Today is our last meeting before setting up in the cafeteria. It’s our last time in the prop room. Last time to
wander through Wonderland and have this mad tea party. Today I don’t want to think about anything else. I want to let myself sit close to somebody who wants to sit close to me. Because in thirty minutes it will all be over.

“Do you want to try these on?” I ask Will, pointing to my fancy boots.

He shakes his head. “No, they look good on you.”

“Maybe I’ll wear them to Words on the Wall.”

“Let’s move on,” Zara says, giving us the evil eye. “The Art Club is coming to help us set up on Thursday afternoon during the third and fourth periods and after school.”

Great. Two things that won’t work for me. “I can’t stay after school on Thursday,” I say.

Zara sighs. Stuck with the worst class leader ever. “Why not?”

Too busy selling meth in the parking lot
. Should I have to explain myself to her? “I babysit my brother and sister after school.”
Babysit
. Such a normal word.

She rolls her eyes.
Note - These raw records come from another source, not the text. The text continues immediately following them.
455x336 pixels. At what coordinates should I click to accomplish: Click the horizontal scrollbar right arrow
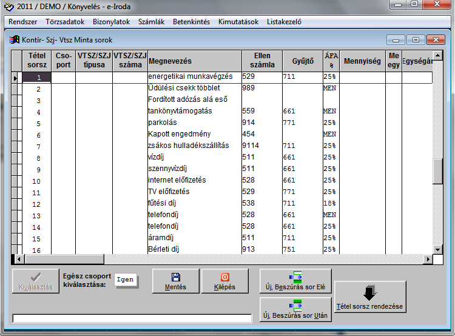tap(428, 259)
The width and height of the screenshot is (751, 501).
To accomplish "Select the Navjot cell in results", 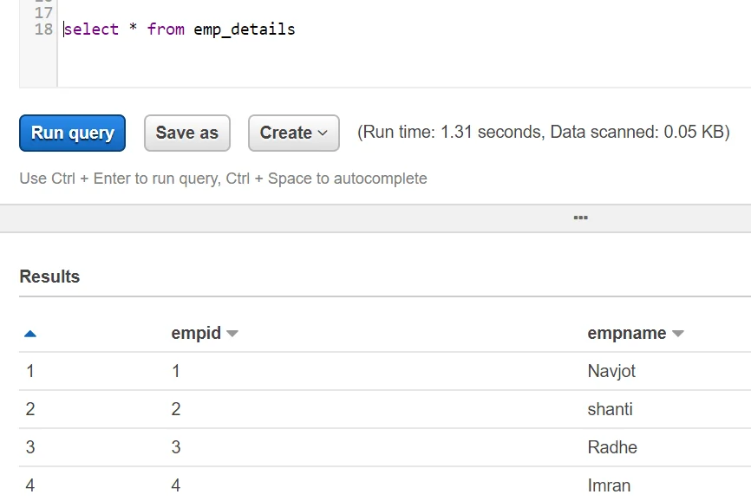I will tap(611, 371).
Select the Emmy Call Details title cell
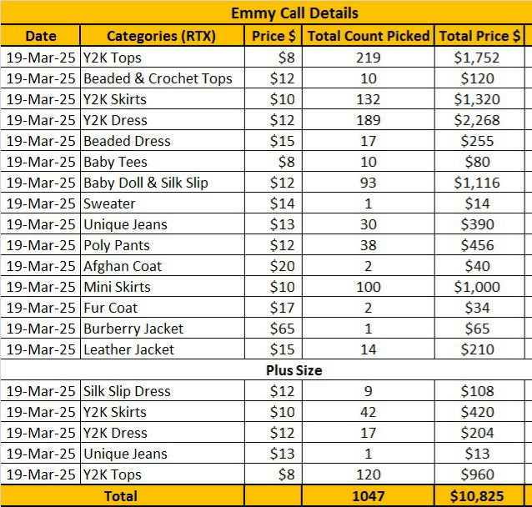The height and width of the screenshot is (507, 532). (266, 13)
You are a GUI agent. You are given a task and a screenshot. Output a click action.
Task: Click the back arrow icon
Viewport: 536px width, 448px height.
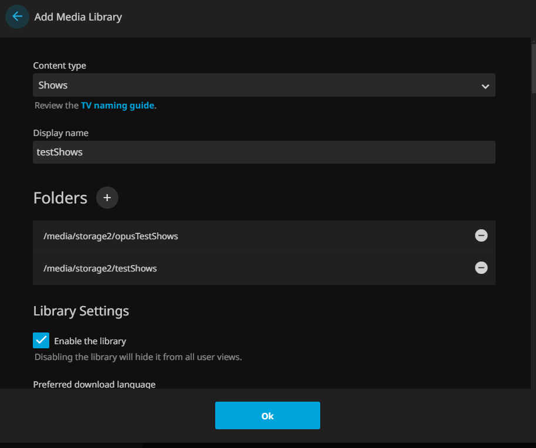click(17, 16)
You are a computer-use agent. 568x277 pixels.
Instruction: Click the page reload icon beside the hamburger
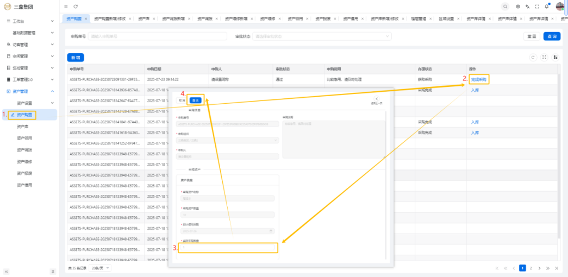[76, 7]
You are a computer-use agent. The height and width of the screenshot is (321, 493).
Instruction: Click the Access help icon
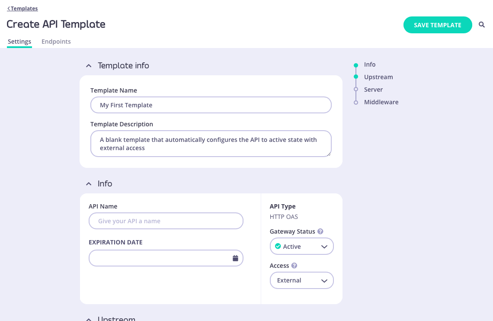294,265
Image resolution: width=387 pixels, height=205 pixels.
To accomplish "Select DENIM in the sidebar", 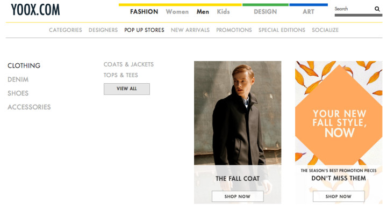I will coord(18,79).
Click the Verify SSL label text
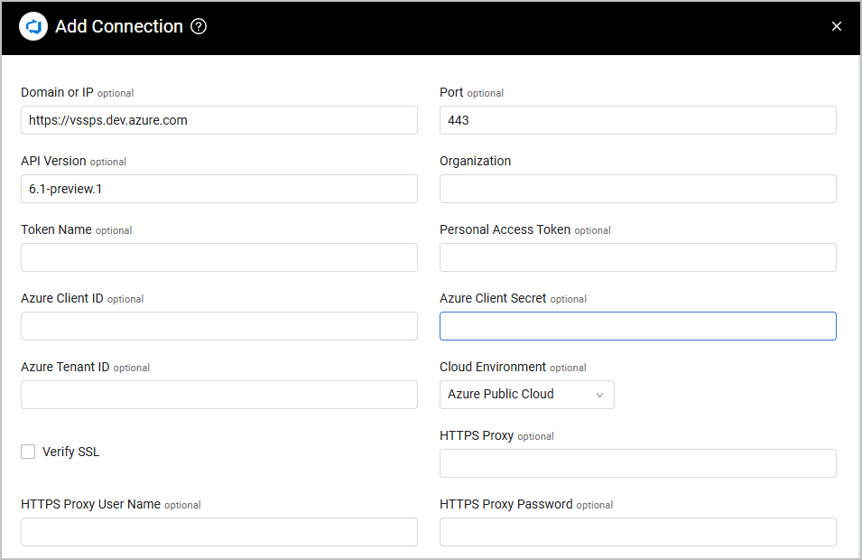 pos(71,452)
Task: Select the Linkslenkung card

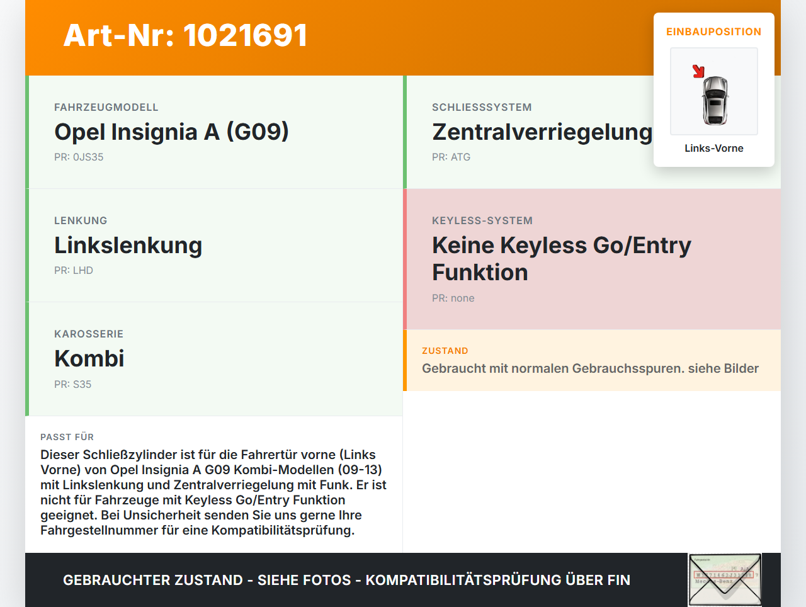Action: [x=214, y=246]
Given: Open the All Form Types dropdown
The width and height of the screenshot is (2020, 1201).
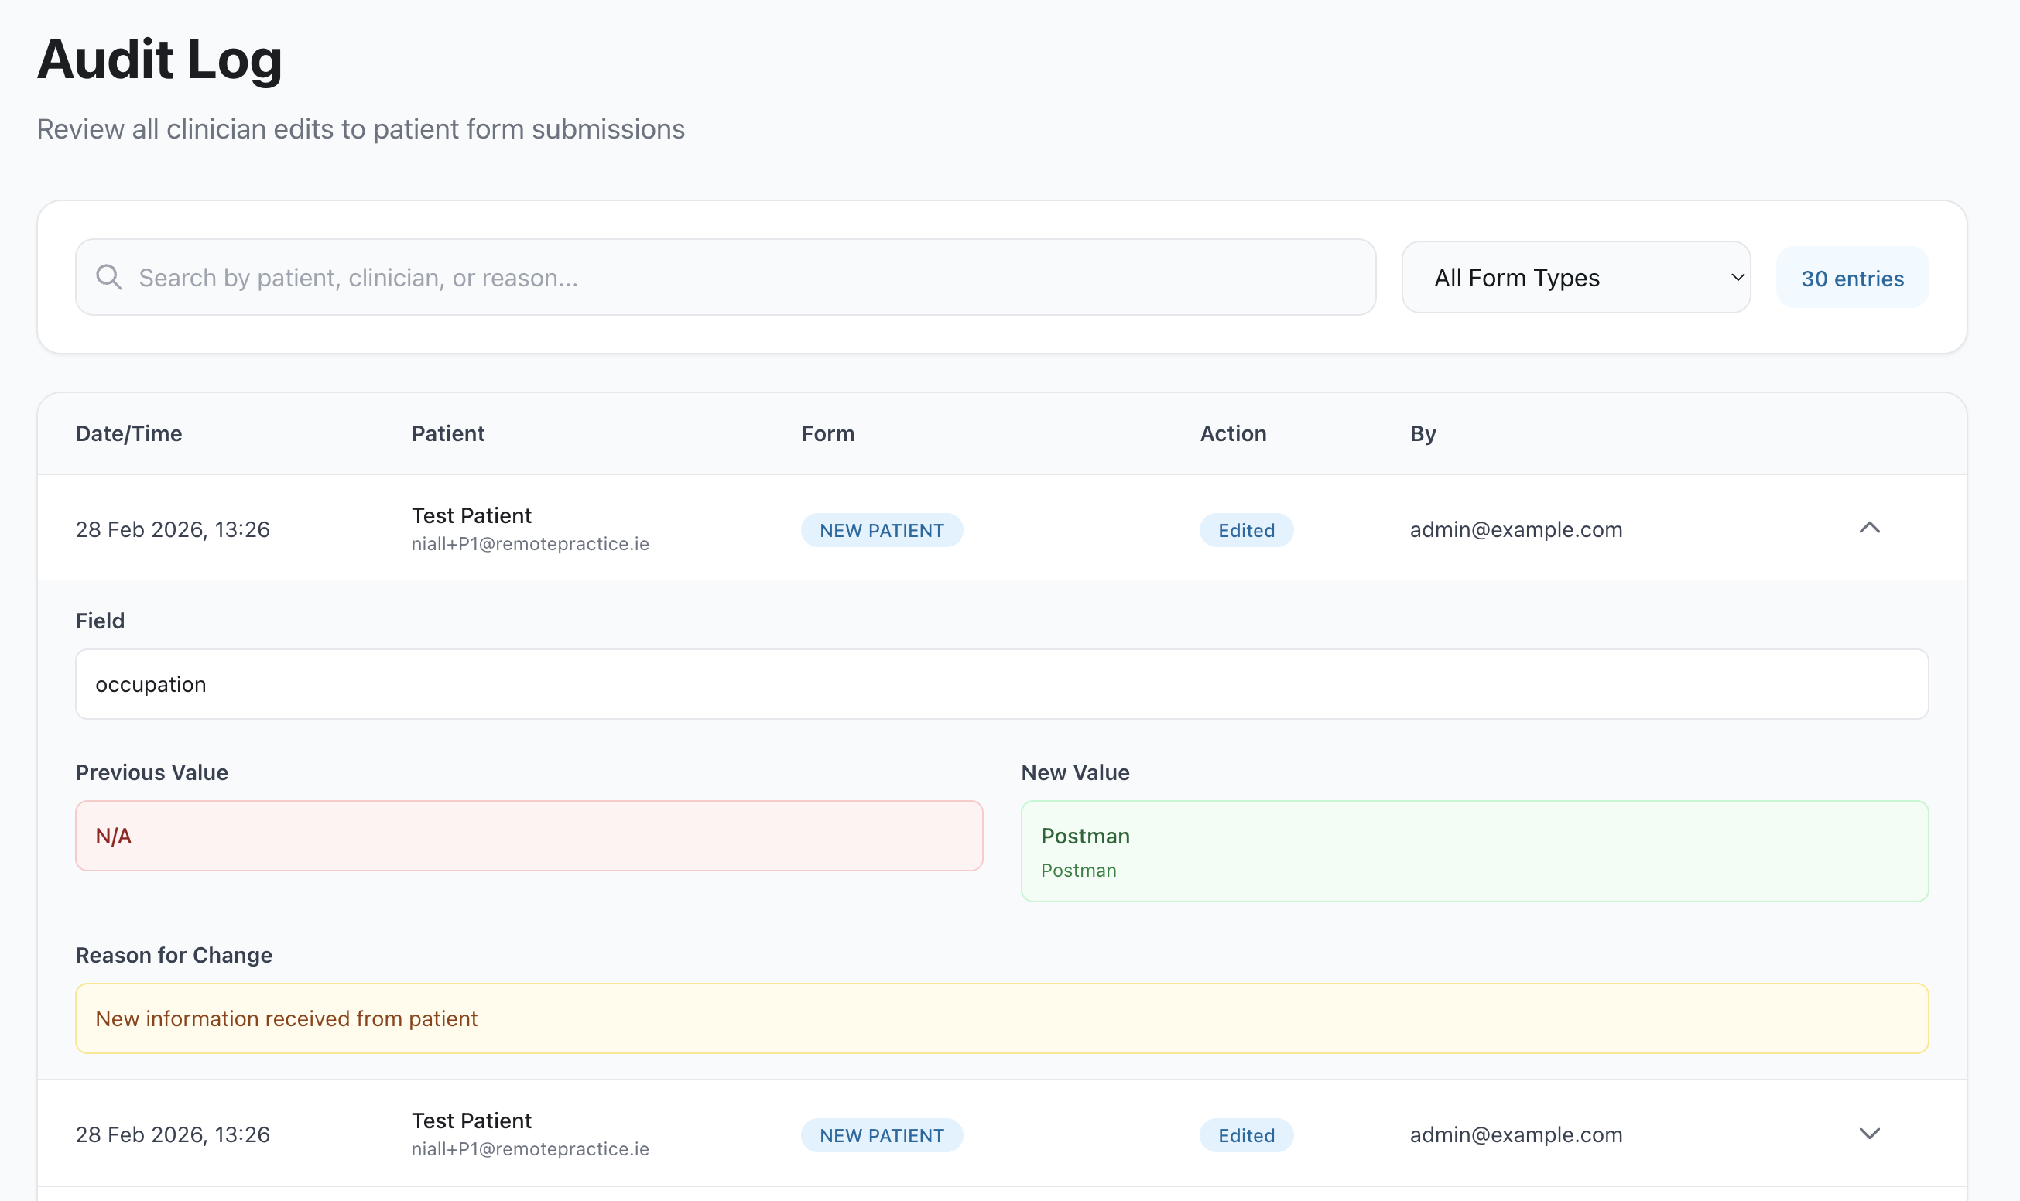Looking at the screenshot, I should pos(1575,277).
Not good enough. “What about Thursday after lunch?”

“Yes, I’ll be there.” The thought of standing around with Ainsley flattens my buzz over finding Will’s arm behind me. He leans back on his palms, long arms spread wide.

Zara runs through the list of supplies she assigned to Amanda and Nimra. Then she says, “We need someone to write the poems on the paper before it gets put up on the wall. The writing has to be big, so you can read it from far away.”
She holds her hands wide to show “big,” in case we didn’t understand.

“I’ll do it,” I say. I am our class leader, after all. And I’ve seen Will’s chicken scratch. I can do my job in a quiet corner and then disappear. “I have decent writing.” If she asks to see a sample, I’m going to kick her in the teeth with these boots.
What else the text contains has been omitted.